• Sonuç bulunamadı

Akademik çevreler tarafından kullanımı çok daha eskiye dayansa da özellikle yakın zamanlarda gündelik hayatta da konuşma veya kendini ifade etme gibi eylemlerin yerine sık sık “söylem” kavramı tercih edilmektedir. Ancak günlük dilde dahi kullanımı genellikle yalnızca konuşmayı belirtmekten ziyade “belli bir konu ya da belli bir görüş çerçevesinde kendini ifade etme” şeklinde kullanılmaktadır.

Kocaman (1996: 1) bu değişimi “konuşmasına, iletisine gösterişli bir hava vermek isteyen, önemli görünmek (!) isteyen birçok kimse söylem sözcüğünü dilinden düşürmüyor” şeklinde eleştirmiştir. Widdowson ise (aktaran Kocaman, 1996: 8) biraz da alaycı şekilde kavramı “moda olan ama biraz fazla yayılmış bir kavram” olarak ele almıştır. Söylem kavramının belirsizliği, kullanıldığı yere göre farklı anlamlar ifade edebilmesi ya da bazen açık bazen de örtük olarak kullanılması kullanımındaki bu çeşitlilikten kaynaklanmaktadır.

Söylemin geçmişi oldukça eski olup kullanım alanı çeşitliliği nedeniyle farklı tanımları yapılmıştır. Zeyrek’e göre (1996: 66) söylem, metin ve bağlam arasındaki ilişkilerle anlam kazanan dolayısıyla her ikisini de içine alan bir kavramdır. Bazı araştırmacılar ise (Çelik ve Ekşi, 2008: 100) söylemin bir meta-eylem olarak ideoloji, bilgi, diyalog, anlatım, beyan tarzı, müzakere, güç ve gücün mübadelesiyle eyleme dönüşen dil pratiklerine ilişkin süreçler olduğunun altını çizmiştir. Bu bağlamda söylem sosyal, siyasi, kültürel, ekonomik tüm arka planlarla ilişkilidir. “Kısaca belirtmek gerekirse söylem, dünyayı anlama ve anlamlandırmanın belirli bir yoludur”

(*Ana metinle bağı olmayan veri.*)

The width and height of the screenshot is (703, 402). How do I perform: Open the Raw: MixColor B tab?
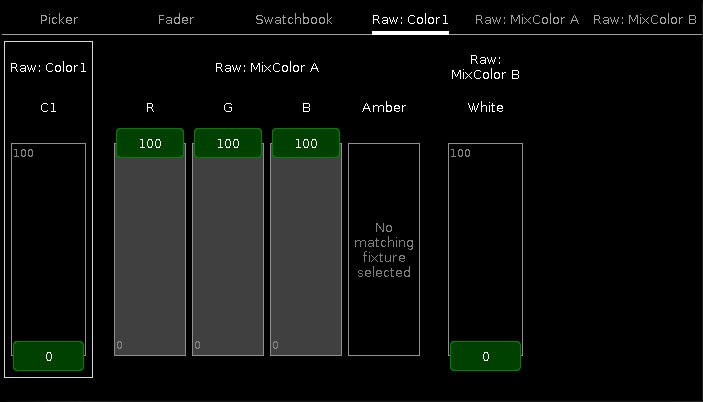point(644,19)
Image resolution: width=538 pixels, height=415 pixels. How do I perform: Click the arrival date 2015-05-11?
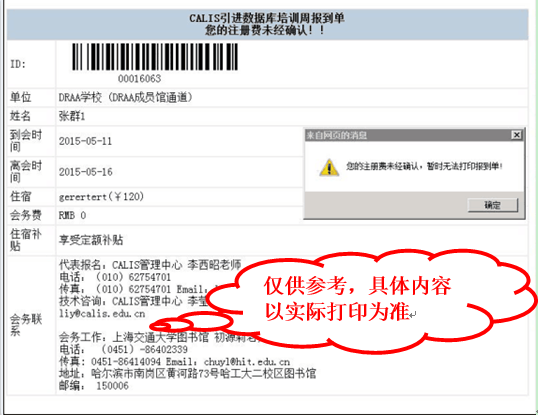(x=85, y=141)
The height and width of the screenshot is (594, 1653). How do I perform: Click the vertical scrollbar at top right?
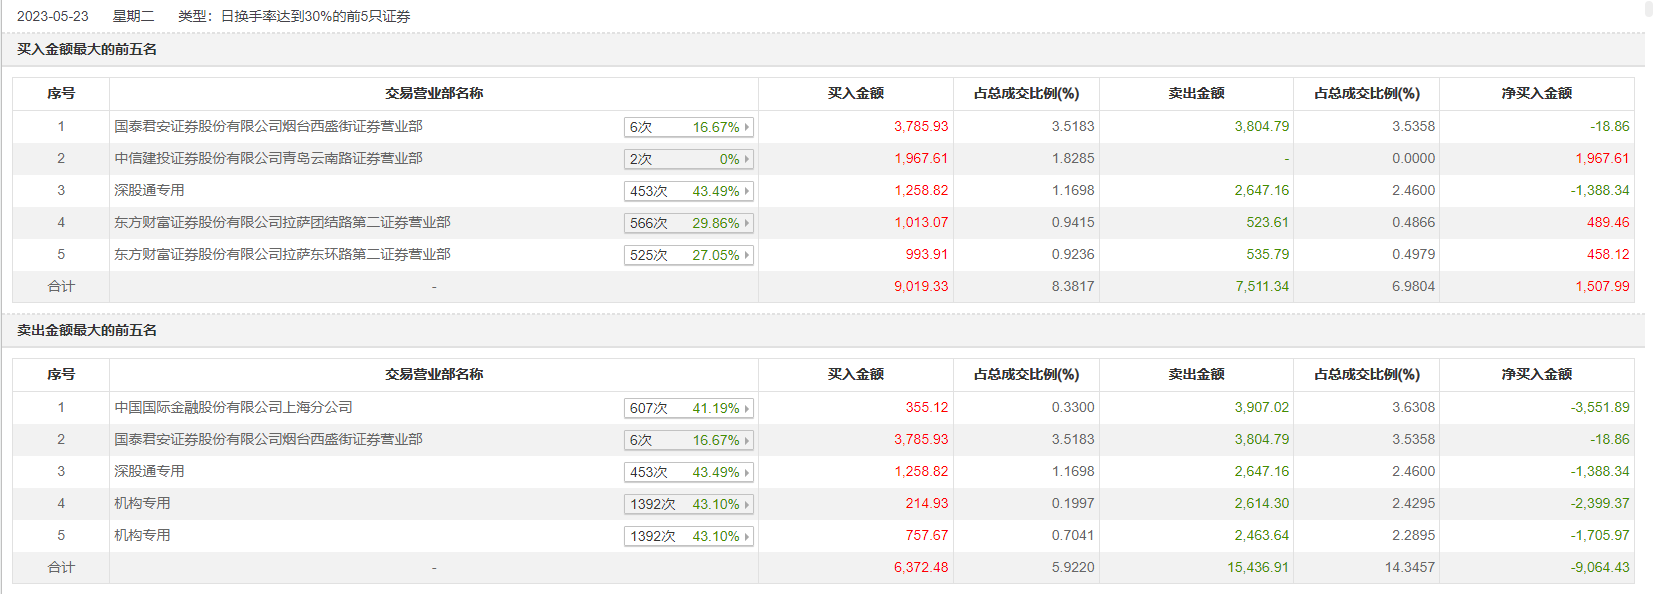pos(1648,10)
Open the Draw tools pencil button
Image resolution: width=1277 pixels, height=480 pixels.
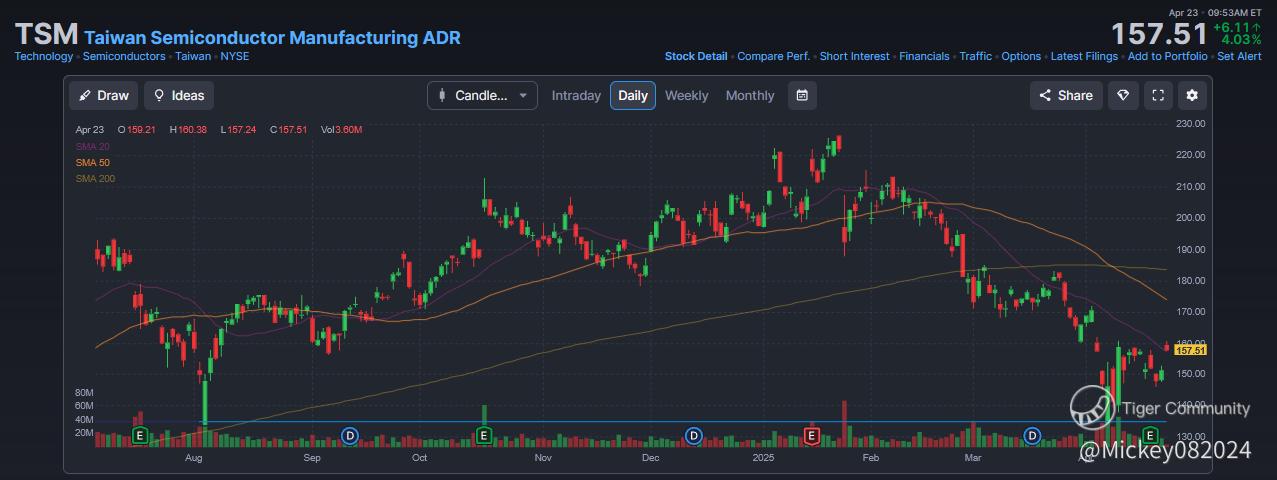pos(104,96)
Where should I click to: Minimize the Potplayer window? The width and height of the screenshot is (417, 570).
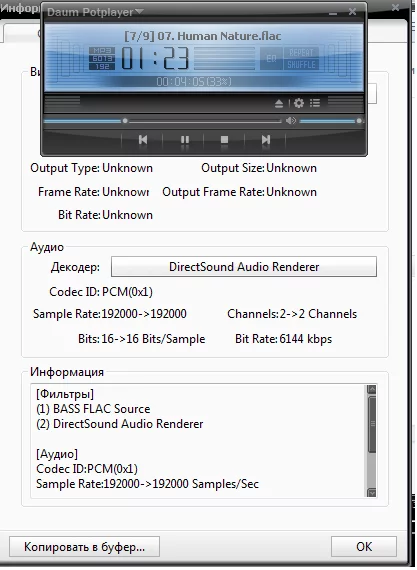[333, 12]
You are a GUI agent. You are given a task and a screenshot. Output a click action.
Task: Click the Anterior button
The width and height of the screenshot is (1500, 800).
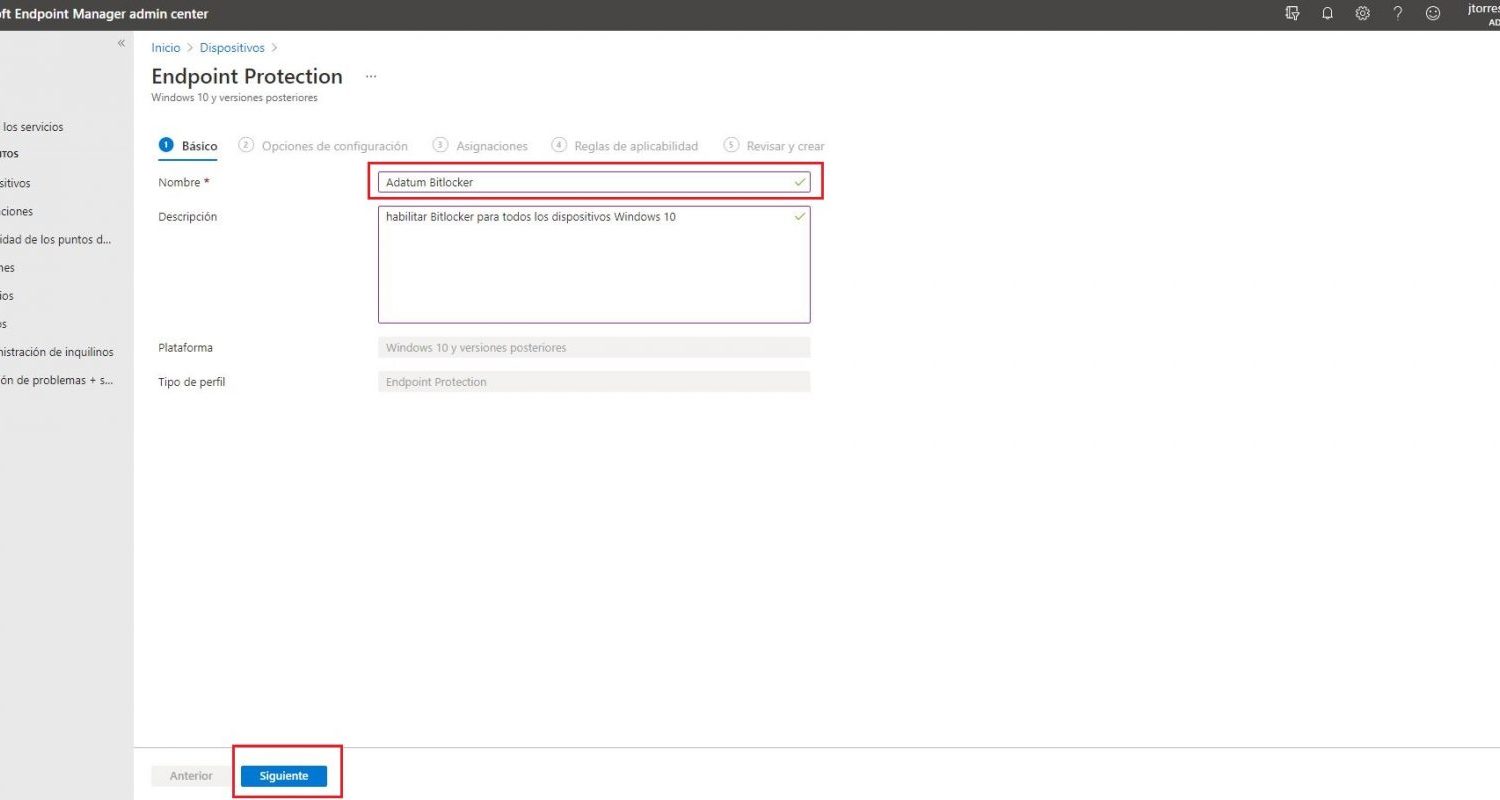coord(189,775)
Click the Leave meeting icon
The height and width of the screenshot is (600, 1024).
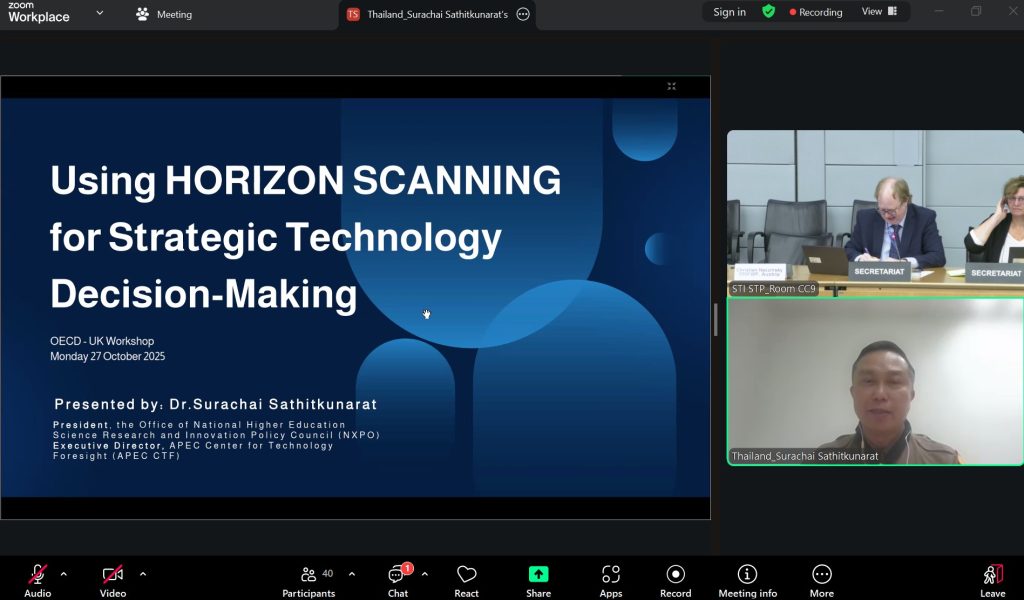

(Özdemir, 2014: 123). Devran (2010: 29) eğer karşımızdakinin zihni, bilgisi ve kanaatleri etkilenebilirse onun eylemlerinin de etki ve kontrol altına alınabileceğini, bireylerin zihinleri metin veya bireyler tarafından etkilenebiliyorsa, o zaman söylemin dolaylı olarak da olsa insanların eylemlerini kontrol ettiğini belirtmiştir.

Söylem kavramı günlük hayatta da sık sık kullanılan bir kavram olarak karşımıza çıksa da mevcut söylemle ilgili ilk bakışta herkes tarafından algılanan temel

8 yani düz anlamından ziyade ilk bakışta algılanmayan yan anlamları ile ilgilenilmesi özellikle eleştirel olarak analiz edilmesi ideoloji, hegemonik güç ilişkisi, yapı ve bağlamla birlikte değerlendirildiğinde toplumsal, siyasal ve/veya kültürel etki noktasında karşımıza çıkmaktadır. Dolayısıyla söylem hâkim sosyal, siyasal ve kültürel yapıdan hem etkilenen hem de mevcut yapıyı etkileyen bir kavram olarak ele alınmaktadır. Bu noktada söylemler sosyal kimlikleri, sosyal ilişkileri ve temsilleri içerir, değiştirir ve bu alanları sürekli olarak yeniden üretir (Uğur, 2009: 136).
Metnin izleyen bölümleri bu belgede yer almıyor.